About this exercise: Give the entries again, precisely as they were written.

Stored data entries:
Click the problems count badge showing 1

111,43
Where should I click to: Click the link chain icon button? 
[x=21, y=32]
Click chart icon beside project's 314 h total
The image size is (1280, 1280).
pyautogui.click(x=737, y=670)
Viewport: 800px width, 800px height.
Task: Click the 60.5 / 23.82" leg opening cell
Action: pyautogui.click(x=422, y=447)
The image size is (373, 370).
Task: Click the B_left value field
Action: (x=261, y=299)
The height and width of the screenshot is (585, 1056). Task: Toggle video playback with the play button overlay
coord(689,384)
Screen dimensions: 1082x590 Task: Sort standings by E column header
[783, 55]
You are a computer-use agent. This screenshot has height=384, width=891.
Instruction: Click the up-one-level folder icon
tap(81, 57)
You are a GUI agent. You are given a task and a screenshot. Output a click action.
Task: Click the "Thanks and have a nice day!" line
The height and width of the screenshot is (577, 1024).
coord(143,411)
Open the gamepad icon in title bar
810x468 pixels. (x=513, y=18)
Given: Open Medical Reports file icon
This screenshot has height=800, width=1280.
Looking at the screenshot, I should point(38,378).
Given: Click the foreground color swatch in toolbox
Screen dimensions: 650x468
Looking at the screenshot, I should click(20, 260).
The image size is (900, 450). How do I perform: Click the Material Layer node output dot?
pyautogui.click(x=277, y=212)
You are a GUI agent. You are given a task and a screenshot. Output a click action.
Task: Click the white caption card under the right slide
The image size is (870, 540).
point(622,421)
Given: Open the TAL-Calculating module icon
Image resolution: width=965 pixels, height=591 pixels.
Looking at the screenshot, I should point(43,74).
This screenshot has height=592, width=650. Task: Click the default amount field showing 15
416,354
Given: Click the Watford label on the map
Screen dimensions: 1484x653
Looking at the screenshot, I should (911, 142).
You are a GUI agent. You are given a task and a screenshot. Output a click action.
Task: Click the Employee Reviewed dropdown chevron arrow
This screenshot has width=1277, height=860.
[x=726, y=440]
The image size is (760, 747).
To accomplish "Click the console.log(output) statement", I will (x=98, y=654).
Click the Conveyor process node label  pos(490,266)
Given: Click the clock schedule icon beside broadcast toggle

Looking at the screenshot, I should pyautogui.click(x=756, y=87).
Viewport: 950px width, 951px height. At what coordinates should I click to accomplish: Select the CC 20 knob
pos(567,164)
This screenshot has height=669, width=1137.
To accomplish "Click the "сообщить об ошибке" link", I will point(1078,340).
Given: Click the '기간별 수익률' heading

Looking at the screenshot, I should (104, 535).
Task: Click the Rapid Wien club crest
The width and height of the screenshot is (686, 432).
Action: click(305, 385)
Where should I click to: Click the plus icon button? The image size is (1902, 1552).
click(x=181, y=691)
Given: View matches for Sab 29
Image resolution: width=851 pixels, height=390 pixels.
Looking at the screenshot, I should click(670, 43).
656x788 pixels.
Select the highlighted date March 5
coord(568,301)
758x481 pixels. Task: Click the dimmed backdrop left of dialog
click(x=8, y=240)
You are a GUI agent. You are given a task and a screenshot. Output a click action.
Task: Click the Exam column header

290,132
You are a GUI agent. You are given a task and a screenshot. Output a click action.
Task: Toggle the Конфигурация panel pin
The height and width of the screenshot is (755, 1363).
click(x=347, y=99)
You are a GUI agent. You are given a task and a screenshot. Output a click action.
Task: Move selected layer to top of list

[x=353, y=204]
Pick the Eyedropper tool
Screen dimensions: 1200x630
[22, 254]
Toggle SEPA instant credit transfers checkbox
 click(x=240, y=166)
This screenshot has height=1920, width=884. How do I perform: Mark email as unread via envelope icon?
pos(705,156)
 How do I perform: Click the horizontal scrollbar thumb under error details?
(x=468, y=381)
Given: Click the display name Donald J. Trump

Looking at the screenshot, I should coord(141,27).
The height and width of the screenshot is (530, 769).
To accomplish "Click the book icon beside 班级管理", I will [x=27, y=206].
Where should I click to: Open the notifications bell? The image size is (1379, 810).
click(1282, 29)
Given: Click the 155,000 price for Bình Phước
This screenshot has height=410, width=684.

Finished task:
Click the problems count badge showing 1

111,43
Where should I click to: Click the link chain icon button? 
[x=21, y=32]
Click chart icon beside project's 314 h total
The image size is (1280, 1280).
pyautogui.click(x=737, y=670)
Viewport: 800px width, 800px height.
Task: Click the 60.5 / 23.82" leg opening cell
Action: pyautogui.click(x=422, y=447)
The image size is (373, 370).
Task: Click the B_left value field
Action: (x=261, y=299)
The height and width of the screenshot is (585, 1056). Task: Toggle video playback with the play button overlay
coord(689,384)
Screen dimensions: 1082x590 Task: Sort standings by E column header
[783, 55]
You are a computer-use agent. This screenshot has height=384, width=891.
Instruction: Click the up-one-level folder icon
tap(81, 57)
You are a GUI agent. You are given a task and a screenshot. Output a click action.
Task: Click the "Thanks and have a nice day!" line
The height and width of the screenshot is (577, 1024).
coord(143,411)
Open the gamepad icon in title bar
810x468 pixels. (x=513, y=18)
Given: Open Medical Reports file icon
This screenshot has height=800, width=1280.
Looking at the screenshot, I should point(38,378).
Given: Click the foreground color swatch in toolbox
Screen dimensions: 650x468
Looking at the screenshot, I should click(20, 260).
The image size is (900, 450). How do I perform: Click the Material Layer node output dot?
pyautogui.click(x=277, y=212)
You are a GUI agent. You are given a task and a screenshot. Output a click action.
Task: Click the white caption card under the right slide
The image size is (870, 540).
point(622,421)
Given: Open the TAL-Calculating module icon
Image resolution: width=965 pixels, height=591 pixels.
Looking at the screenshot, I should point(43,74).
This screenshot has height=592, width=650. Task: Click the default amount field showing 15
416,354
Given: Click the Watford label on the map
Screen dimensions: 1484x653
Looking at the screenshot, I should (911, 142).
You are a GUI agent. You are given a task and a screenshot. Output a click action.
Task: Click the Employee Reviewed dropdown chevron arrow
This screenshot has width=1277, height=860.
[x=726, y=440]
The image size is (760, 747).
To accomplish "Click the console.log(output) statement", I will (x=98, y=654).
Click the Conveyor process node label  pos(490,266)
Given: Click the clock schedule icon beside broadcast toggle

Looking at the screenshot, I should pyautogui.click(x=756, y=87).
Viewport: 950px width, 951px height. At what coordinates should I click to accomplish: Select the CC 20 knob
pos(567,164)
This screenshot has height=669, width=1137.
To accomplish "Click the "сообщить об ошибке" link", I will point(1078,340).
Given: Click the '기간별 수익률' heading

Looking at the screenshot, I should (104, 535).
Task: Click the Rapid Wien club crest
The width and height of the screenshot is (686, 432).
Action: click(305, 385)
Where should I click to: Click the plus icon button? The image size is (1902, 1552).
click(x=181, y=691)
Given: View matches for Sab 29
Image resolution: width=851 pixels, height=390 pixels.
Looking at the screenshot, I should click(670, 43).
656x788 pixels.
Select the highlighted date March 5
coord(568,301)
758x481 pixels. Task: Click the dimmed backdrop left of dialog
click(x=8, y=240)
You are a GUI agent. You are given a task and a screenshot. Output a click action.
Task: Click the Exam column header

290,132
You are a GUI agent. You are given a task and a screenshot. Output a click action.
Task: Toggle the Конфигурация panel pin
The height and width of the screenshot is (755, 1363).
click(x=347, y=99)
You are a GUI agent. You are given a task and a screenshot. Output a click action.
Task: Move selected layer to top of list

[x=353, y=204]
Pick the Eyedropper tool
Screen dimensions: 1200x630
[22, 254]
Toggle SEPA instant credit transfers checkbox
 click(x=240, y=166)
This screenshot has height=1920, width=884. How do I perform: Mark email as unread via envelope icon?
pos(705,156)
 How do I perform: Click the horizontal scrollbar thumb under error details?
(x=468, y=381)
Given: Click the display name Donald J. Trump

Looking at the screenshot, I should coord(141,27).
The height and width of the screenshot is (530, 769).
To accomplish "Click the book icon beside 班级管理", I will [x=27, y=206].
Where should I click to: Open the notifications bell? The image size is (1379, 810).
click(1282, 29)
Given: Click the 155,000 price for Bình Phước
This screenshot has height=410, width=684.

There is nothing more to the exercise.